Editor’s note: This article was the cover story for the January/February 2022 issue of LDS Living magazine.

Thurl Bailey’s basketball career was coming to a close when he pulled up to a border patrol station in Lugano, Switzerland. After playing 11 seasons in the NBA, he was playing professionally in Italy and drove routinely to Switzerland; gas was cheaper there, and they had a McDonald’s. This border crossing was no different from his previous visits, but as he gave the officer his passport and visa, he was asked three questions that impacted him more deeply than they had during previous crossings: (1) Where have you been? (2) What’s your purpose for coming here today? (3) Where are you headed?

Thurl was used to the questions and usually didn’t think much of them, but he had a lot on his mind on this particular day. The questions hit differently—they felt much more significant than they ever had before. Minutes later, he pulled his car over into a parking lot, needing a moment to think as the three questions resounded loudly in his head.

Where Have You Been?

Thurl still remembers the day he decided to run for vice president in student government at his junior high school. He was pretty confident he was a shoo-in and was excited to tell his mom the plan, but her reaction was not what he had anticipated.

“She didn’t smile at all. She gave me that look, and she said, ‘Why aren’t you running for president?’”

His mom didn’t tell him what to do that day, but she did ask him to think about a simple question: “Are you settling?”

He went back to his Washington, DC-area school, withdrew his name for vice president, and ran for president, which he won by a landslide. But he didn’t stop there.

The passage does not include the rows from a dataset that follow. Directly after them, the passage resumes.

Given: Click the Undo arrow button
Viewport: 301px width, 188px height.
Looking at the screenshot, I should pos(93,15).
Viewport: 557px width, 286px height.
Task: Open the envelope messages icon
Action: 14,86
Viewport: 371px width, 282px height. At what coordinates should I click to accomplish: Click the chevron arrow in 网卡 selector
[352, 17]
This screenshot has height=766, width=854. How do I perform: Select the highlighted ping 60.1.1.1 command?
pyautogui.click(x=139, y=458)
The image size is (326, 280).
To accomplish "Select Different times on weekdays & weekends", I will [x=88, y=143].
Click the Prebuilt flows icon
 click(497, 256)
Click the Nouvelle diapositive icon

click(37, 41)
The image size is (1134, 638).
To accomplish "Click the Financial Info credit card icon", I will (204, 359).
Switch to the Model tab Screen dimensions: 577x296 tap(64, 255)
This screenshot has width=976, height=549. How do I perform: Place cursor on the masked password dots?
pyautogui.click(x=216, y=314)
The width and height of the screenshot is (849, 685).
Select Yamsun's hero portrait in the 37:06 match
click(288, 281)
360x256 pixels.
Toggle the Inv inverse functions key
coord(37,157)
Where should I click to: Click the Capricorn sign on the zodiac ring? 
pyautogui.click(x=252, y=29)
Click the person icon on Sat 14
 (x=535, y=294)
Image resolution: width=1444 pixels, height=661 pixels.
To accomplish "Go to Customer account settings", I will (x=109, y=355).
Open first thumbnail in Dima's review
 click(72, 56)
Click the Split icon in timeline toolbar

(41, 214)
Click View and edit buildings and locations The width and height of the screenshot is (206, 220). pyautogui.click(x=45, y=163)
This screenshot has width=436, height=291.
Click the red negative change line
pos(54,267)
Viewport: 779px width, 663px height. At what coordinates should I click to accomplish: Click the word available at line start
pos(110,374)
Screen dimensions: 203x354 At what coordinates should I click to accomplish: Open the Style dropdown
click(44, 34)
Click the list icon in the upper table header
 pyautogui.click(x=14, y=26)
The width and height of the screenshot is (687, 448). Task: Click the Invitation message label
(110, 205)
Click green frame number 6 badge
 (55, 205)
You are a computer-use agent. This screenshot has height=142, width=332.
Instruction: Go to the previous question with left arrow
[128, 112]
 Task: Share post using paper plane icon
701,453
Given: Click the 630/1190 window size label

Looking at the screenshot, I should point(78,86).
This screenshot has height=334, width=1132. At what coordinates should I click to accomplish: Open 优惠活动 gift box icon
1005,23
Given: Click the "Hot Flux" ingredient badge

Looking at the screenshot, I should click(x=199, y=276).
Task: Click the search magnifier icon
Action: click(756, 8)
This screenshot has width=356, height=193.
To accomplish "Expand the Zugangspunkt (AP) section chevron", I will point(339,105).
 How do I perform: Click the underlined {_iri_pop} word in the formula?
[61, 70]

He later became the president of nine school clubs—at the same time.

“[My parents] didn’t necessarily think I would get everything then, but hopefully … I wouldn’t settle, and that moment would come to my mind until it became a natural part of me,” Thurl says.

The message clearly got through. Thurl Bailey is not one to settle. It’s the reason he didn’t give up when he was cut from the basketball team as a 6-foot-5 seventh-grader. It’s the reason that after getting cut yet again in the eighth grade, 6-foot-7 Thurl didn’t let a coach’s insistence that he wasn’t “meant to play this game” keep him from trying again in ninth grade. And it’s the reason why, when a new coach in the ninth grade offered to work with him before and after the team’s practices, Thurl committed completely.

By the time he graduated from high school, Thurl was recruited to play basketball by several universities, but he ultimately landed at North Carolina State University, where his teammates initially described him as more of a trombone player than an athlete. Still, Thurl immediately got playing time as a freshman, averaging 17 minutes a game, and his collegiate career seemed off to a good start. But at the conclusion of his freshman year, something unexpected happened: The coach who had recruited him, Norm Sloan, left NC State for a job at the University of Florida. A few weeks later, a new coach arrived in Raleigh, North Carolina—a New York native in his early 30s named Jim Valvano. Little did Thurl know that Valvano’s arrival wouldn’t just impact his experiences on the court but would also prove to be a hinge point in discovering the purpose of his life.

Coach V

Upon his arrival on campus, Valvano, faced with a team full of players who hadn’t come to Raleigh to play for him, called a team meeting to introduce himself. Thurl didn’t want to go to the meeting—he wanted out. But his mom encouraged him to “stay and just listen,” promising him that if he did, and still didn’t like the guy, they could explore other options.

“He walked in there with his confident walk, which ticked us off even more,” Thurl remembers. But he also recalls Valvano telling the players that if, at the end of the meeting, they still wanted to transfer, he would immediately release them from any responsibility to the team.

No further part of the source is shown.